Tuesday, 29 June 2010


Creating Disk Hangings.

Little did I know the difficulties before me when I decided to create large disk hangings.

The idea was to create disk designs based on the size of the back of a tanker, with designs of the many contents I had discovered on my travels - hazardous waste, oil, flour to make Cornish Pasties, milk, acid, bitumen, and I was delighted to find that tankers carry liquid chocolate – pouring out as a silk design, tumbling to the ground and pooling over the floor. These are now approximately 5 ft across with 3 or 4 m trails.

My first issue was how to create such a large piece. How much space do I have at my show? I decided I had to lower my sights and create smaller pieces than I had initially wanted. But that was the least of my concerns.

My mission was to create the large disk piece and the ‘trail’ all in one print. This was much too large to be screen printed, unless I created the design in sections. Or I could paint the piece. But as I wanted to master digital printing, this seemed to be the most challenging and hopefully successful option.

Firstly, I have been bound by my technical ignorance

The files were enormous. At college, there was a file size maximum of 80 mb.for the digital fabric printer.  Mine were much larger than this. (over 400 mb). To ‘make them fit’, I reduced the resolution and size thinking I could send them as smaller files and that they could be ‘blown up’ in situ. Alas, once reduced the resolution could never be regained. All of my work was wasted. I would have to do it all again.

My computer crashed with the large files. The designs corrupted and became irretrievable. Was I any closer to realising my desire? Despair set in. I felt like giving up. It seemed so simple but was difficult at every stage.

During my 'making' trials I discovered so many difficulties.  It was incredibly hard to simply sew a seam around a circle.  Thankfully Di has shown me how.  I am absolutely sold on the industrial sewing machine.  It is so easy to sew a controlled seam with.  (unlike my Bernina which is so difficult to control).

Eventually, I sent my huge designs, samples really, to The Silk Bureau (who has no size limit), to see what they would do with the designs. I had decided to take a sample slice from the disks but having had so much trouble, I decided to ‘go for it’ and send the complete disks.

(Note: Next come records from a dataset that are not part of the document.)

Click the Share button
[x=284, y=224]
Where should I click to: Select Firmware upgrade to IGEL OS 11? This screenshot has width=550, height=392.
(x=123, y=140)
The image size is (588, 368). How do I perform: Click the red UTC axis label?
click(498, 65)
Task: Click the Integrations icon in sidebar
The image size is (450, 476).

After all, it was only money!!  The designs were too large for a CD or a DVD.  I managed to clean off a 4GB memory stick and sent that along with a CD of repeat fabric samples.

And still I have not worked out how to get the design for the trail incorporated into the disk design.

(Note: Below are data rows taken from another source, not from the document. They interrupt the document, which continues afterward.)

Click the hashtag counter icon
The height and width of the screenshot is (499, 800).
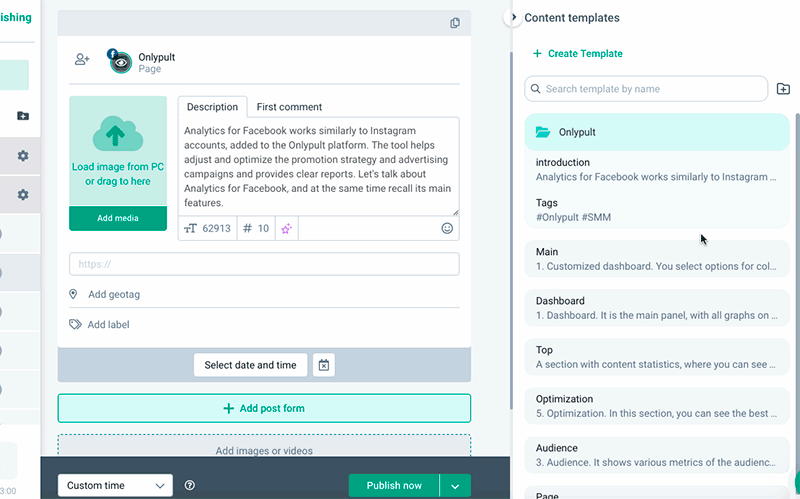pyautogui.click(x=248, y=229)
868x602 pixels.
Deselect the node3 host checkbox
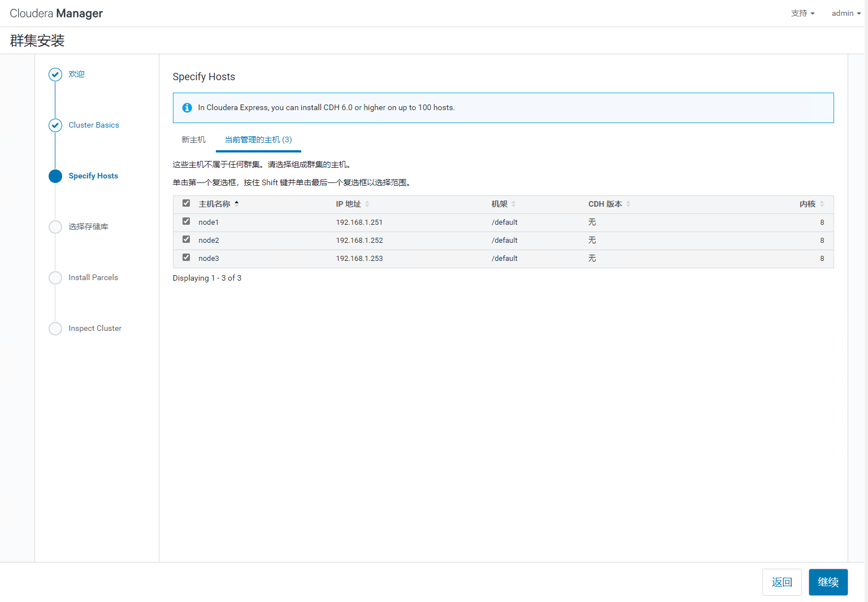(186, 258)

Another problem I have had is with my ‘scale’ designs mentioned earlier.  I put a sketch of the back of a tanker through Live Trace, Inked Drawing in Illustrator and attempted to blow that up into a 50 inch disk. The exciting thing for me was that apparently the software reconfigures the image when it is expanded over a certain size. This elusive image seems to revert if I work on it at all. I find this difficult to understand. Surely any image acquired must be stable. The more difficult the image was to hold on to, the more I wanted to print it. Frustrating! So frustrating. Just when I thought I had captured the image it would disappear and revert to an Inked Drawing image. Does this mean that the image I have, the one I want to print is so elusive that it would not normally be seen. Most projects would not want to create a design of such a size. This seems to fit in so well with my project which is all about scale – the scale of the tanker.  I am thinking of an immediate error.  I did not draw a circular line around the design which has a broken edge.  As I will have to add a strip of fabric around the disk, it is going to be difficult for me to establish an absolute circle.

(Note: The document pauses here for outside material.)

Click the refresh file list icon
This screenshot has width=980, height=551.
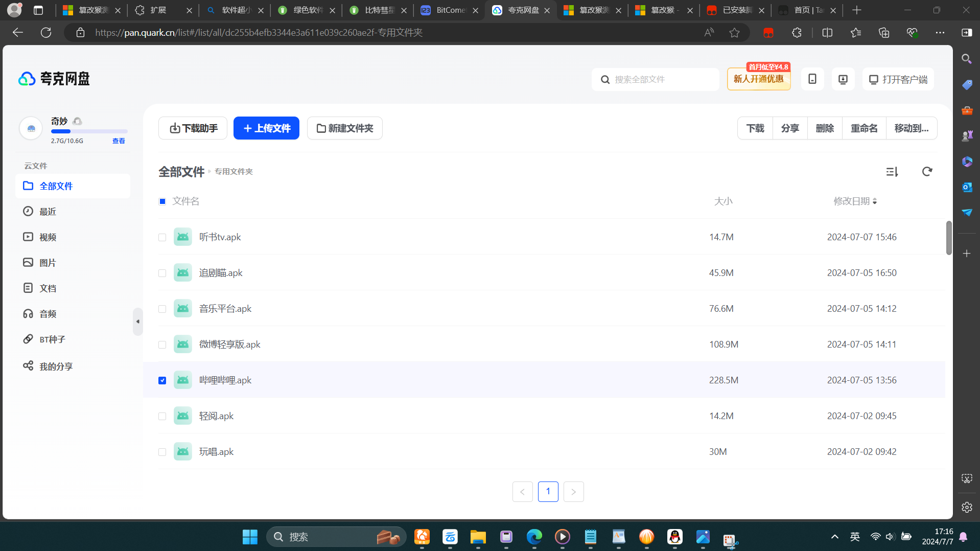click(x=927, y=172)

The fabric has been crucial. Which fabric? Any silk is see through. Once I have the actual size of the silk disks, I will have disks made out of iron bar. This seems to fit in really well with the fact that the tankers are made out of steel. I don’t mind the metal showing through the silk disks.

I also have two 6 ft. disks made out of layered ply. These are 5 inches deep. Luckily one disk is divided into two pieces, thus enabling me to print this in two pieces which will fit on to the 54 inch wide fabric. The second disk is over 58 inches wide, too wide for the maximum width fabric. This disk will have to be screen printed and painted on something like cotton sheeting.

Once I have a disk printed with its trail, I then have to face the problem of how to fix the fabric to the hoops. Will the trail pull the disk fabric down if it comes from the centre of the disk? Will they work as art objects?  I thought elastic was excellent.  It allows for easy removal for cleaning.  However, it would not create a beautiful finish to an art work.

Firstly, I must see what the experienced Silk Bureau can do with the images. Once I know that, I can carry on if all is O.K.